EXERCISE OBJECTIVE >>
Give every line of the data again, exactly.

*** DATA PROVIDED Section Begins ***

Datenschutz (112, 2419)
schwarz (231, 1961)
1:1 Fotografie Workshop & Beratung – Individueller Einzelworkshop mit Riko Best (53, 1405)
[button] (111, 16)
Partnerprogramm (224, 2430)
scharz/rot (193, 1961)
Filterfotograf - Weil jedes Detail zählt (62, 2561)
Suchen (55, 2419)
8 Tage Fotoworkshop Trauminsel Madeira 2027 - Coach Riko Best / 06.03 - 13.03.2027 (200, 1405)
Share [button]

*** DATA PROVIDED Section Ends ***

RESPONSE >>
Datenschutz (112, 2419)
schwarz (231, 1961)
1:1 Fotografie Workshop & Beratung – Individueller Einzelworkshop mit Riko Best (53, 1405)
[button] (111, 16)
Partnerprogramm (224, 2430)
scharz/rot (193, 1961)
Filterfotograf - Weil jedes Detail zählt (62, 2561)
Suchen (55, 2419)
8 Tage Fotoworkshop Trauminsel Madeira 2027 - Coach Riko Best / 06.03 - 13.03.2027 (200, 1405)
Share [button]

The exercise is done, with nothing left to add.